社会保険料の免除申請は、事業者(会社)が「産前産後休業取得者申出書」や「育児休業等取得者申出書」を年金事務所に提出する必要があります。申請のおもな流れは下記のとおりです。
①被保険者から事業主に取得を申し出る
育児休業を取得すると決めたら、被保険者(加入者本人)が事業主へいつからいつまで育休を取りたいのかを申し出ます。産前産後休業から続けて育休を取得する場合は、産前産後休業の取得前に申請が必要です。
育休の開始日と終了日の翌日が同じ月である場合には、育休の希望日数も書類に記載する必要があります。
また、同じ月中に複数回に分けて育休を取得したい場合には、取得する最後の育休の届け出をする際に、書類をまとめて提出することができます。
②事業主が申出書を年金事務所へ提出
育休取得の申し出を受けた事業主は、健康保険組合や日本年金機構(事業所の所在地を管轄する年金事務所)に申出書を提出します。

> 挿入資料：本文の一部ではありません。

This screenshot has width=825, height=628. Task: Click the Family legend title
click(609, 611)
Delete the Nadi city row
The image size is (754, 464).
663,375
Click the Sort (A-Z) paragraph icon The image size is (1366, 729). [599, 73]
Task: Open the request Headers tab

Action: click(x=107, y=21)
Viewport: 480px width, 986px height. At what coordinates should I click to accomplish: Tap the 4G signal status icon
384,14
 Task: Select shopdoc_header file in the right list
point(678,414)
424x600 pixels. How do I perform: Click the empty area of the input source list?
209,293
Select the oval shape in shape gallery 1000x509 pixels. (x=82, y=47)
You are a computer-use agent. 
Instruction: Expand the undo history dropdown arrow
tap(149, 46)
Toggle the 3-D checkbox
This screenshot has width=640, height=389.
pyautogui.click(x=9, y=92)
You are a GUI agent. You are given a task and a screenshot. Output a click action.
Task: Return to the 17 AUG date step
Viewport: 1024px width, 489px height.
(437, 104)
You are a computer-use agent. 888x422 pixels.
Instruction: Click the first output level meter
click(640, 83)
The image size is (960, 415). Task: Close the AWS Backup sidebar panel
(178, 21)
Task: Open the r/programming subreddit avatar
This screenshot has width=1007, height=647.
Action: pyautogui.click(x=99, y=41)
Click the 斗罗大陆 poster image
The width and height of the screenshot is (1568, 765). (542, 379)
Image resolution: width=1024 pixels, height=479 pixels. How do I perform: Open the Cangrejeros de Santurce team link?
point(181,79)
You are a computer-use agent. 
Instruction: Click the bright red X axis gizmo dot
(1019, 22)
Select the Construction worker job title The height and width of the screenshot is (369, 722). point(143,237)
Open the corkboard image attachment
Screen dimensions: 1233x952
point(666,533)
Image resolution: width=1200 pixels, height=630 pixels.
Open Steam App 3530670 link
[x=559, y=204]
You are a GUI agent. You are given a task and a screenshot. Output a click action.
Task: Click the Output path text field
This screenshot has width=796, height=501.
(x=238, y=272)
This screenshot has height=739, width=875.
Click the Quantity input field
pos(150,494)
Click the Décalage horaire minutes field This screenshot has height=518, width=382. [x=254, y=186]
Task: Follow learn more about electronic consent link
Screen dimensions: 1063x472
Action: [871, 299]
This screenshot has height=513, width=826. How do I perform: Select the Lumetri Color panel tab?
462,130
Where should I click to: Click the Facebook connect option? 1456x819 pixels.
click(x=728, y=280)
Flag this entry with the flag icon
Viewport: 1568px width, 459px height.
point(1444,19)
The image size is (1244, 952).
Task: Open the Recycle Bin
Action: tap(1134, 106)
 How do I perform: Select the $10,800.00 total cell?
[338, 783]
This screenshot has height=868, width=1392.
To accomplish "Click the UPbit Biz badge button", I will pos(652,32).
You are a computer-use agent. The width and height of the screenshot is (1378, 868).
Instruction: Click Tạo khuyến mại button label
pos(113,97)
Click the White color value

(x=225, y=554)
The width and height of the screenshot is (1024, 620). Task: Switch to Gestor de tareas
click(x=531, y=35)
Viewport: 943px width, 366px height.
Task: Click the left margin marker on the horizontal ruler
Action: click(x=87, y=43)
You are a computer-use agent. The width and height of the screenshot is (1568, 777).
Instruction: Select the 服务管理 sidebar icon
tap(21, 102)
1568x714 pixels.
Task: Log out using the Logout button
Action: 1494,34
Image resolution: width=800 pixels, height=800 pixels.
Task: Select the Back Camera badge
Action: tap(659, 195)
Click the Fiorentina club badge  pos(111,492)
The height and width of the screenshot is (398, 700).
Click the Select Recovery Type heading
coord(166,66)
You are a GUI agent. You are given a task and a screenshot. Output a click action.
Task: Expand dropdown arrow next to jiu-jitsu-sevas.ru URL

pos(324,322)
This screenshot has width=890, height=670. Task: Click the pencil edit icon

申出書が提出されると、日本年金機構から事業主に確認通知書が届きます。
③保険料の免除が開始される
書類が受理され手続きが終わると、育休を取得した日が含まれる月から、終了した日の翌日が含まれる月の前月まで、月単位で社会保険料が免除されます。
なお、社会保険料の免除期間中は、加入者本人だけでなく、事業主が負担していた社会保険料も免除となります。
最初に申し出た育休の終了の予定日よりも、早く職場復帰する場合には、事業主側が「育児休業等取得者終了届」を日本年金機構の事務センターへ提出することが必要です。
育休は、企業で働く男女がともに取得できる制度です。ただし、育休の取得期間中には給料が出ないため、お金の面で不安を感じることもあるでしょう。
そういった不安を減らし、安心して育休が取得できるように、育児休業給付金の支給や、社会保険料の免除など、さまざまな経済的支援が用意されています。
2022年には育児・介護休業法の改正がおこな行われ、社会保険料も、これまでと違った条件で免除されるようになりました。育休を希望している人は安心して育休が取得できるように、日ごろから制度について情報を収集しておきましょう。